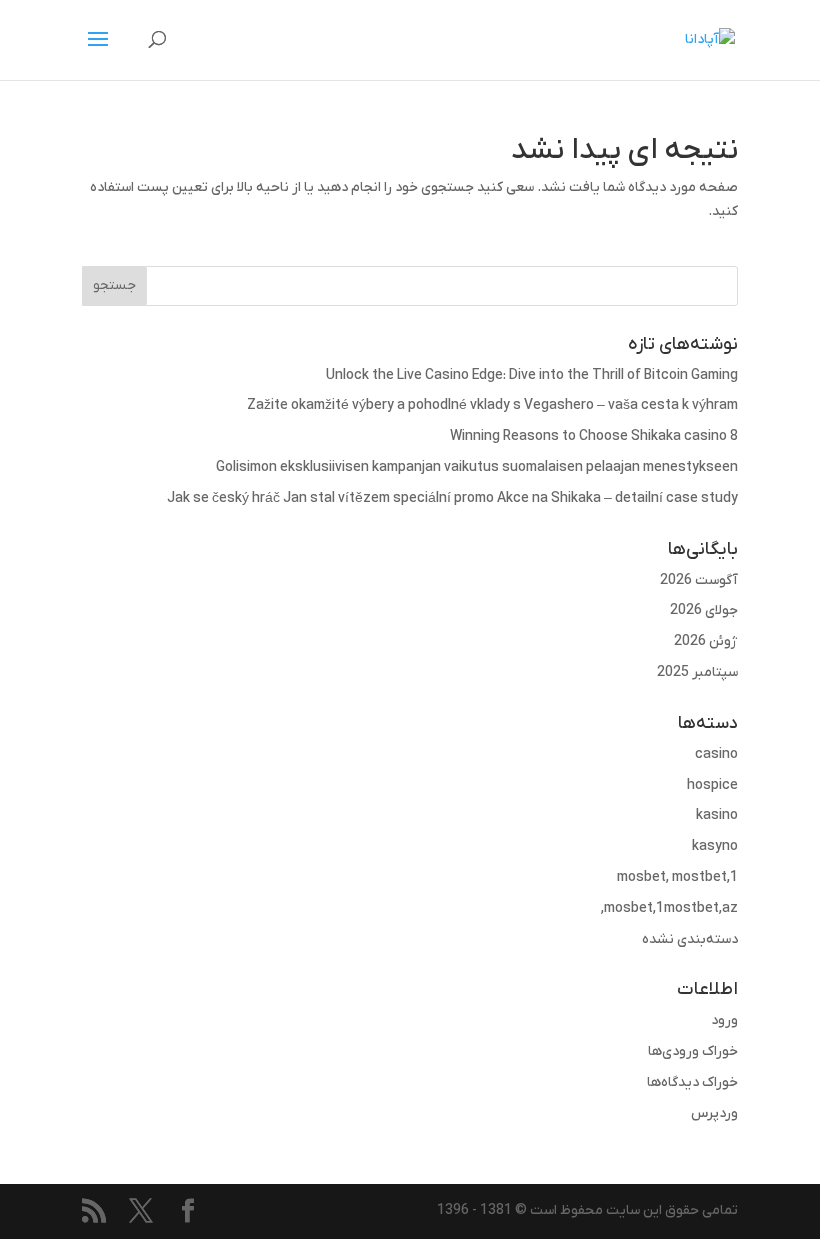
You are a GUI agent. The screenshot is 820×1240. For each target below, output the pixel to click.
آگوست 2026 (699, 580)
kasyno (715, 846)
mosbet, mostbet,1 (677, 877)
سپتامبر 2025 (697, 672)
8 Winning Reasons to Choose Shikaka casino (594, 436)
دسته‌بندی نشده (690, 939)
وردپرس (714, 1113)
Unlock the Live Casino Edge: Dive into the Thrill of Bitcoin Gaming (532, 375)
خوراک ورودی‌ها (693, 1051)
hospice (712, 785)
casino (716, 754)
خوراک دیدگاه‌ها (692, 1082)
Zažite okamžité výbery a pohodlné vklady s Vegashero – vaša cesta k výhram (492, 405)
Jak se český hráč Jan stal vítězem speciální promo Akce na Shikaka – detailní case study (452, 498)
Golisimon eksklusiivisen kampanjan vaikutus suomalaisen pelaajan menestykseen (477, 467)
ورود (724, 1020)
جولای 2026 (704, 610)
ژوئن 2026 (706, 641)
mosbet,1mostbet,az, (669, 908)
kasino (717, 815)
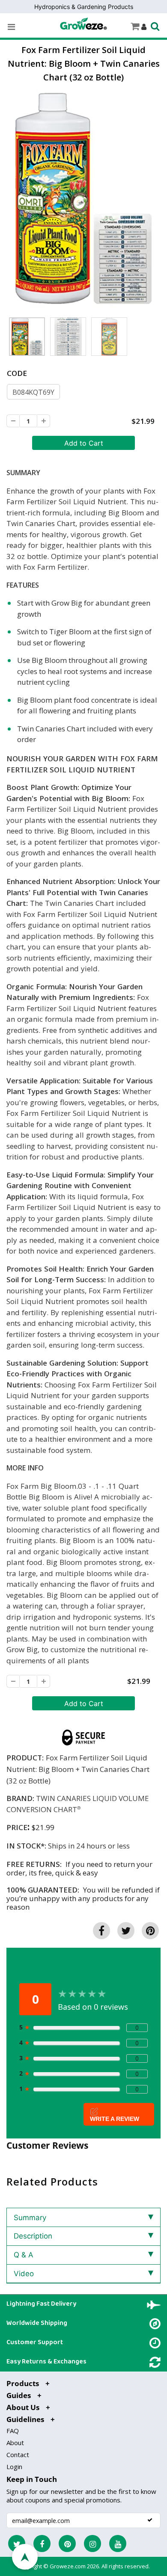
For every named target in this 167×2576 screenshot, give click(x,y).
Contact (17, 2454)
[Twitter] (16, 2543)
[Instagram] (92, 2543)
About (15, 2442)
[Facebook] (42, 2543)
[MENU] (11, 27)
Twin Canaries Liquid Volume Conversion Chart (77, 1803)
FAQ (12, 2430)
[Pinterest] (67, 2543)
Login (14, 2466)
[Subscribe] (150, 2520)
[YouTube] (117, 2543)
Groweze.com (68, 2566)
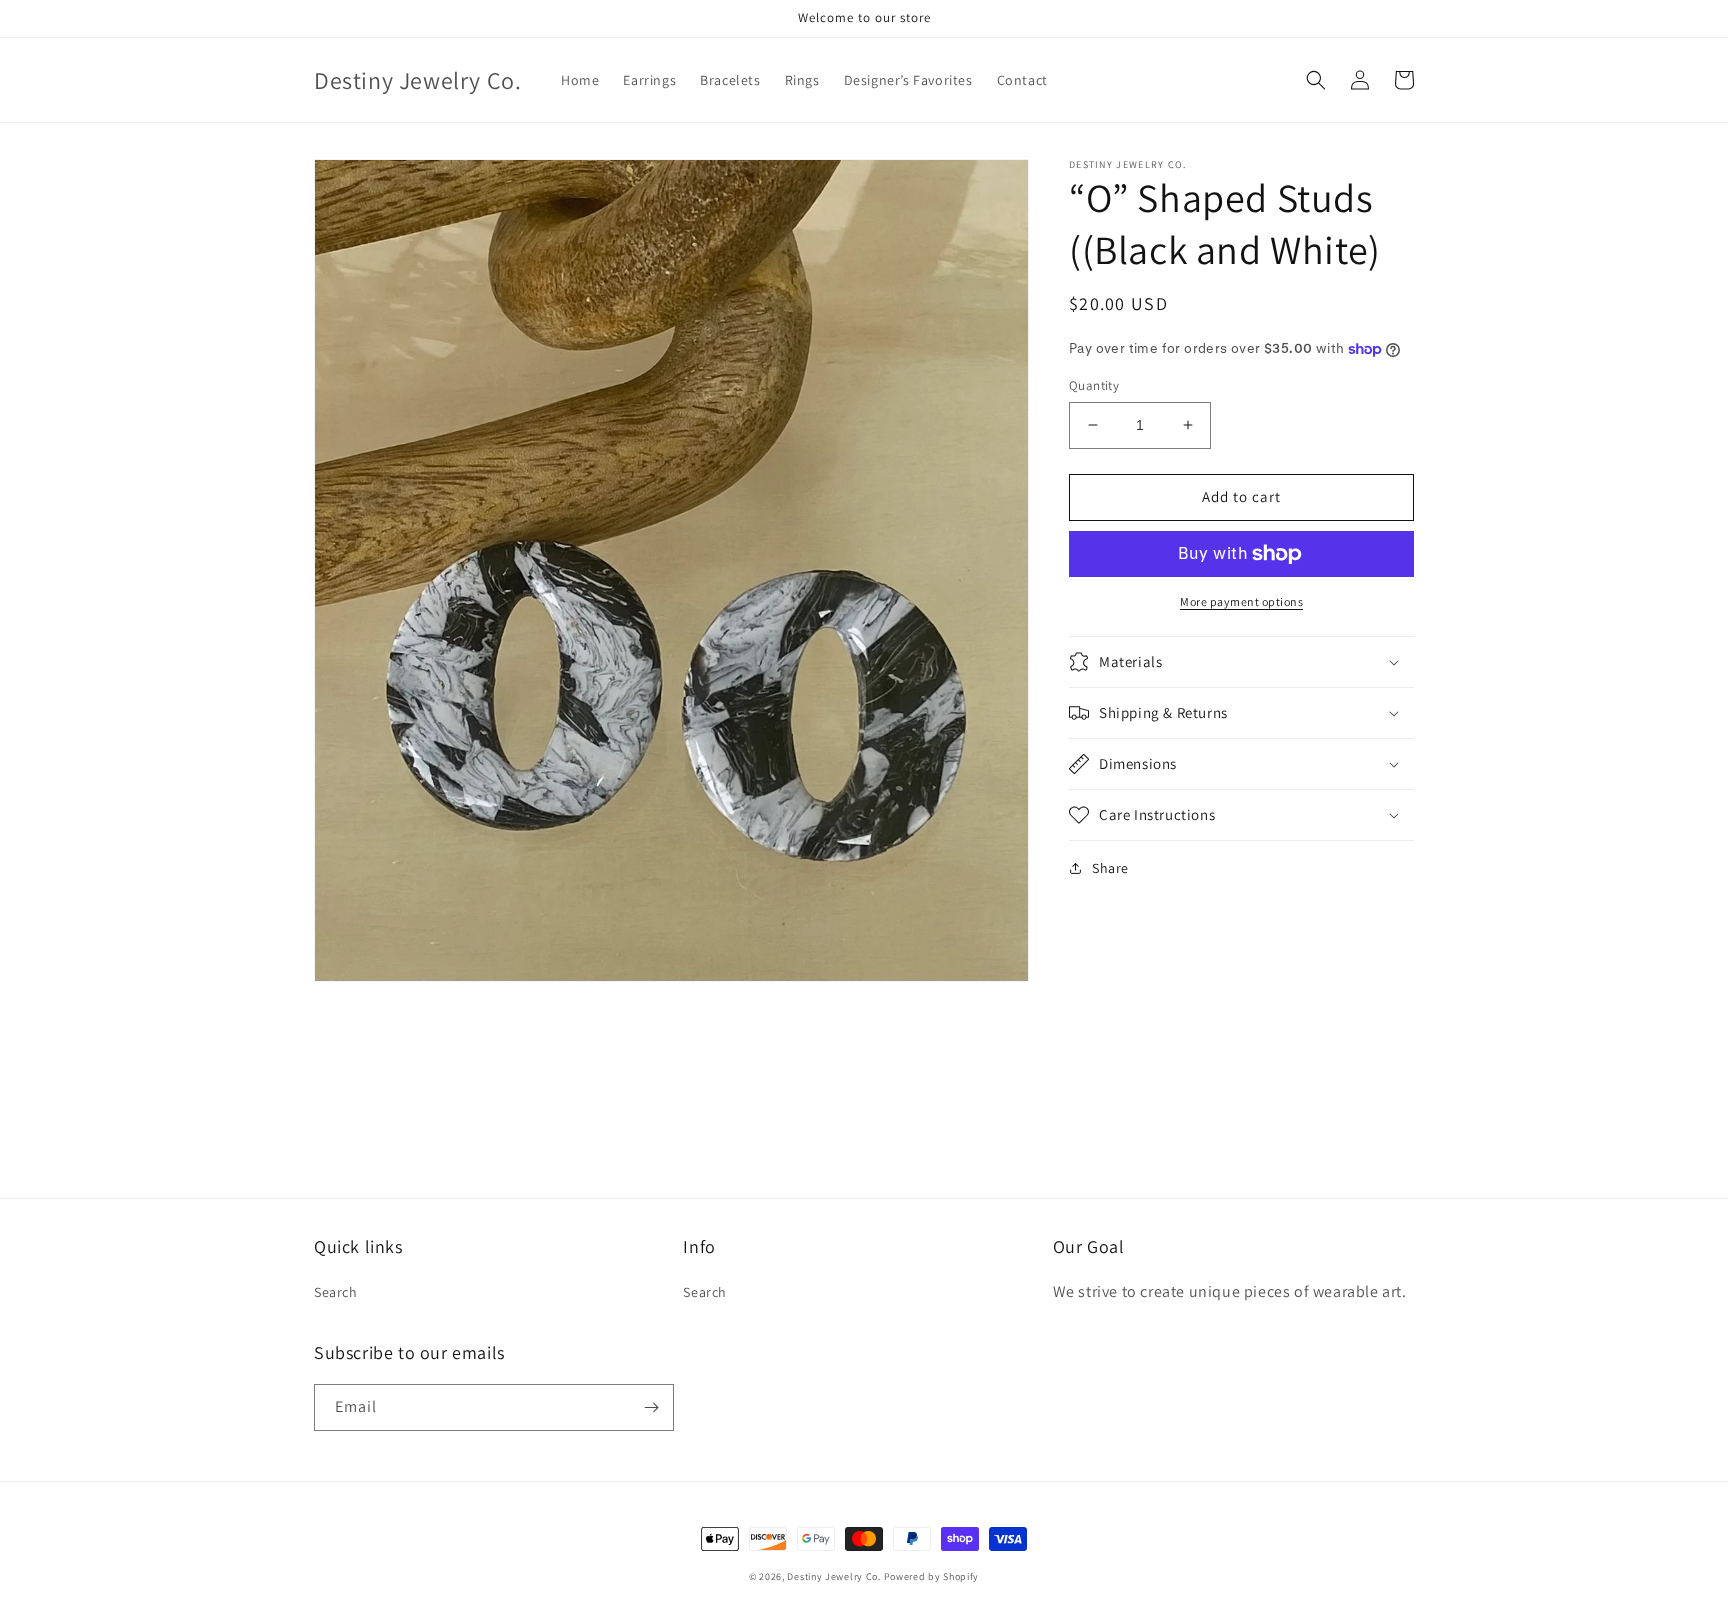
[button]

======

## REQUIREMENT
Copy every entry above exactly as it stands, but leave the pictures out.

## OUTPUT
You are a GUI agent. The screenshot is 820×1240. For each target below, output the pixel to click.
آگوست 2026 (699, 580)
kasyno (715, 846)
mosbet, mostbet,1 (677, 877)
سپتامبر 2025 (697, 672)
8 Winning Reasons to Choose Shikaka casino (594, 436)
دسته‌بندی نشده (690, 939)
وردپرس (714, 1113)
Unlock the Live Casino Edge: Dive into the Thrill of Bitcoin Gaming (532, 375)
خوراک ورودی‌ها (693, 1051)
hospice (712, 785)
casino (716, 754)
خوراک دیدگاه‌ها (692, 1082)
Zažite okamžité výbery a pohodlné vklady s Vegashero – vaša cesta k výhram (492, 405)
Jak se český hráč Jan stal vítězem speciální promo Akce na Shikaka – detailní case study (452, 498)
Golisimon eksklusiivisen kampanjan vaikutus suomalaisen pelaajan menestykseen (477, 467)
ورود (724, 1020)
جولای 2026 (704, 610)
ژوئن 2026 (706, 641)
mosbet,1mostbet,az, (669, 908)
kasino (717, 815)
For every named target in this 167×2576 screenshot, give click(x,y).
Contact (17, 2454)
[Twitter] (16, 2543)
[Instagram] (92, 2543)
About (15, 2442)
[Facebook] (42, 2543)
[MENU] (11, 27)
Twin Canaries Liquid Volume Conversion Chart (77, 1803)
FAQ (12, 2430)
[Pinterest] (67, 2543)
Login (14, 2466)
[Subscribe] (150, 2520)
[YouTube] (117, 2543)
Groweze.com (68, 2566)
[button]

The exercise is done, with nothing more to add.